O ano de 2020 ficará para sempre marcado na memória de todos os portugueses, como tendo sido o ano em que durante mais de dois meses, grande parte da população esteve confinada em suas casas. Nesse período, as deslocações ficaram reduzidas ao mínimo e apenas atividades muito restritas, consideradas essenciais, puderam continuar a laborar. Com esta restrição de movimentos, houve quem chegasse a inventar tarefas para conseguir passar o tempo livre. E depois disso? O que aconteceu durante o desconfinamento? Com casa aberta há mais de 24 anos, Amílcar Ribeiro, proprietário da Motomico, revela que nessa altura notou-se uma «grande procura» e um «acréscimo de vendas» tanto de motas como de acessórios. «As pessoas estiveram confinadas durante algum tempo e como a mota é um veículo que transmite uma sensação de liberdade, pensamos que isso possa estar relacionado», justifica.

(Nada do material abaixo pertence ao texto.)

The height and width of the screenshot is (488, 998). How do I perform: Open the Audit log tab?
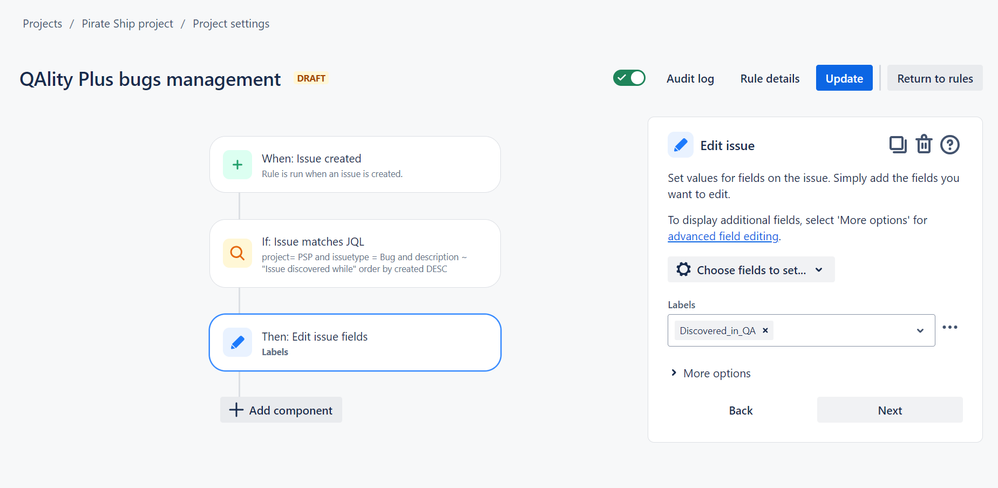point(690,79)
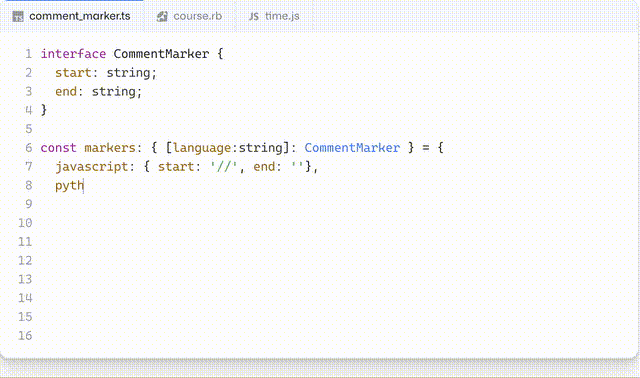Open the time.js tab
640x378 pixels.
tap(274, 16)
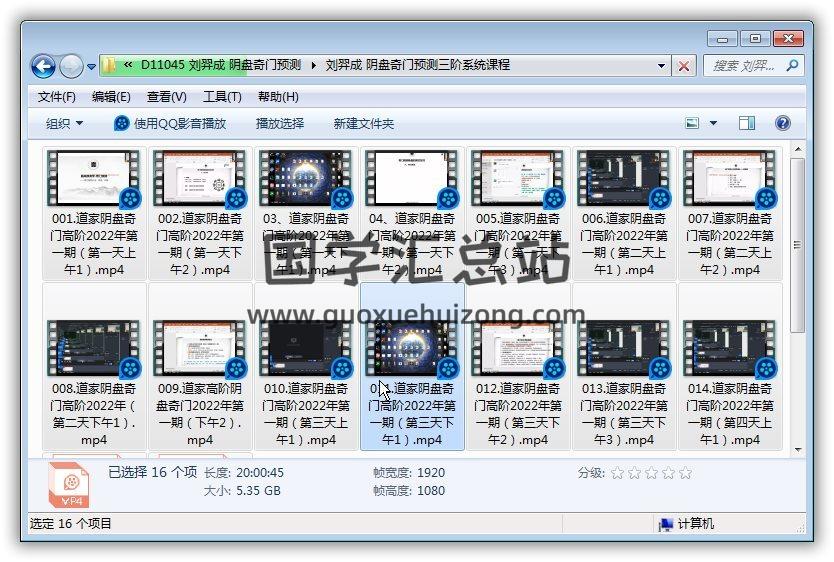Click the change view icon in toolbar

click(693, 123)
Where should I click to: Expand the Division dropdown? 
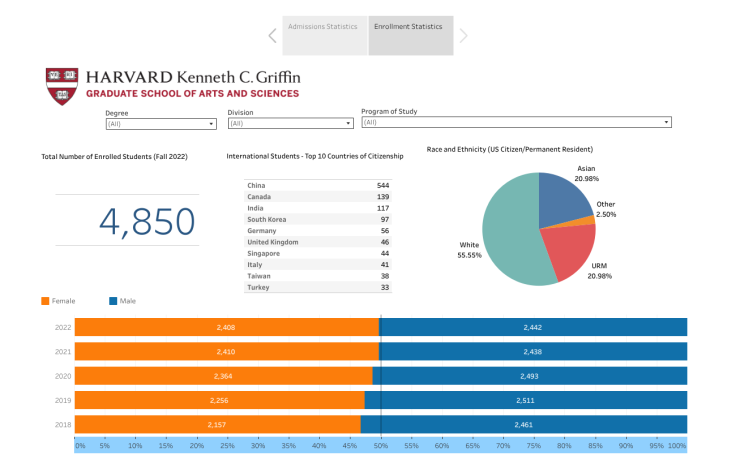tap(290, 123)
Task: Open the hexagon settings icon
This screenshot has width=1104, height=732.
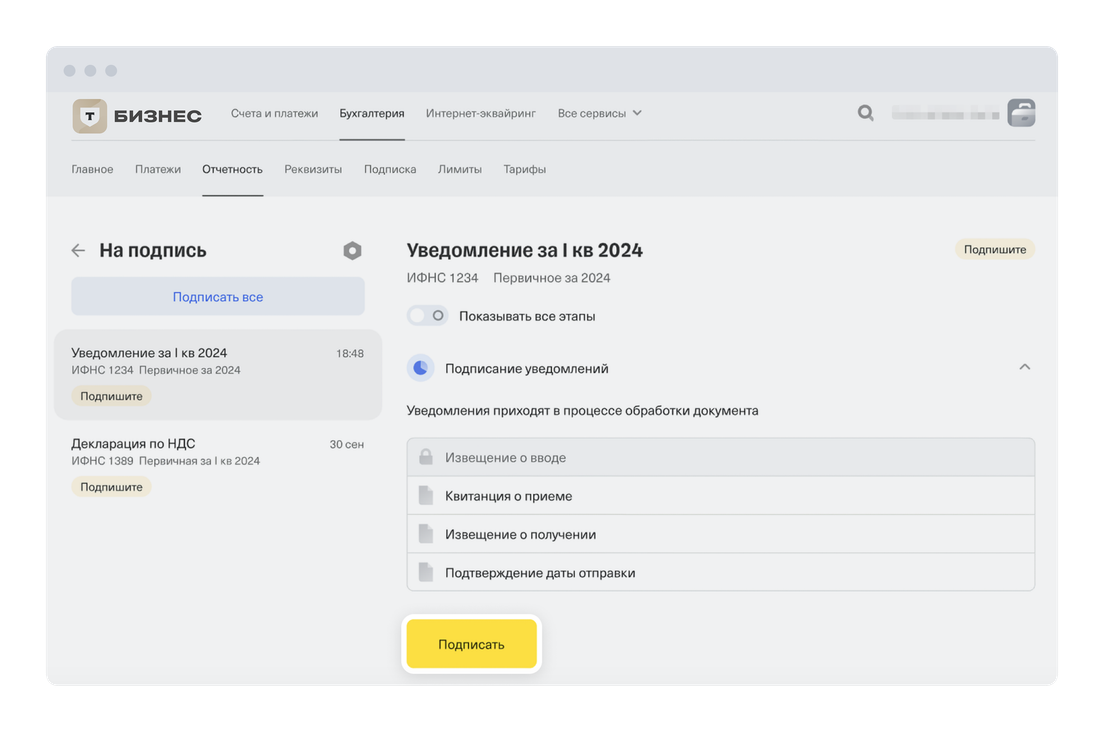Action: click(x=352, y=251)
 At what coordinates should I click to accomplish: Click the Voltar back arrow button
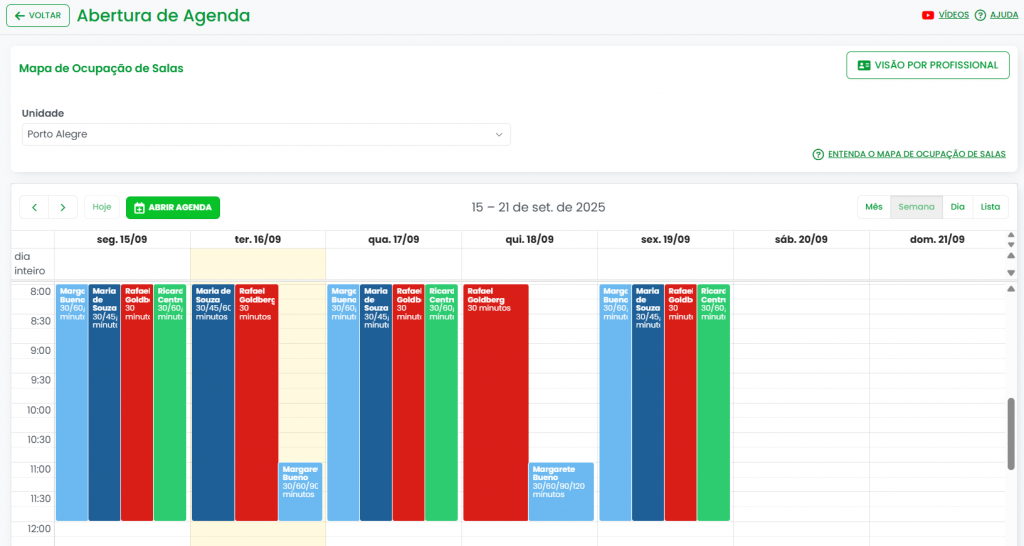click(x=38, y=15)
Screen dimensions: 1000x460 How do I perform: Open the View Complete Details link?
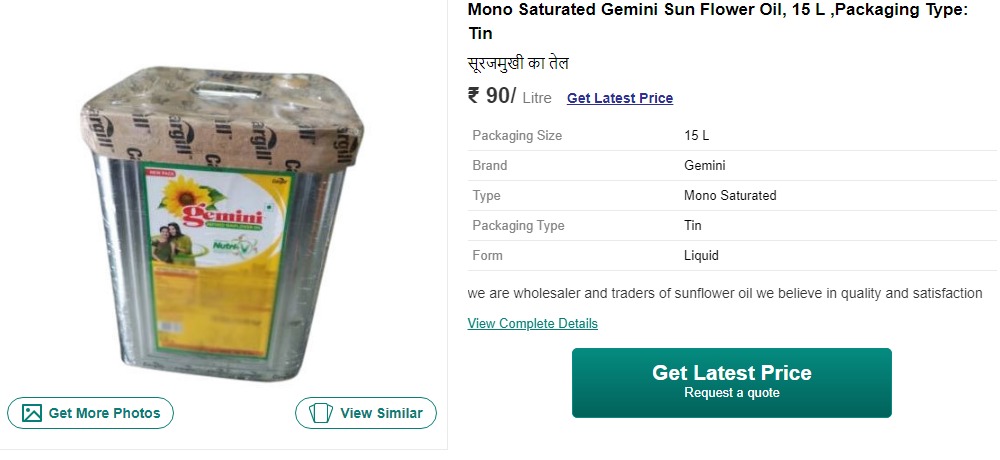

Neste concessionário de motociclos situado em pleno IC2, nas Pedreiras, a chegada do outono e dos primeiros dias «mais frios» acabou por provocar um revés naquela que era a situação até então verificada. «A venda de motas caiu a pique», garante o empresário. Aliado ao fator meteorológico, acredita, está também uma mudança de pensamento que piorou com o passar do tempo e levou a uma menor confiança das pessoas na economia. «Após o primeiro confinamento, as pessoas tinham a mente aberta para gastar dinheiro mas depois começaram a pensar duas vezes antes de o gastar. Hoje estão mais pessimistas e com receio de ficar sem o emprego», refere.

À semelhança do que aconteceu no setor automóvel, também no ramo dos motociclos se sentiu uma transformação na forma de venda, em parte espoletada pela atual situação epidemiológica. «Há 20 anos, as pessoas entravam no stand para ver se encontravam a mota que pretendiam comprar, hoje quando alguém pensa em comprar uma mota, a primeira coisa faz é procurar na internet», afirma.

“Baixo consumo” de motas na origem da maioria das vendas

Atualmente, quem decide comprar um veículo de duas rodas, fá-lo por diversas razões. Amílcar Ribeiro explica que «a maior parte das pessoas» que compra por exemplo uma mota de 125 cm3 é porque necessita de um meio de transporte que tenha «um baixo consumo de gasolina». No entanto, acrescenta que também há quem queira adquirir uma mota porque «não querem andar» de transportes públicos ou simplesmente para «sair ao fim-de-semana e espairecer». Paralelamente, acredita, há quem deseje comprar um motociclo porque caso tenham mais de 25 anos, a carta de automóvel de ligeiros «dá-lhes acesso» a conduzirem uma mota que «não exceda os 25 cavalos». Por outro lado, as pessoas que compram motas de maior cilindrada, acredita, fazem-no «porque gostam e pela sensação única que dá».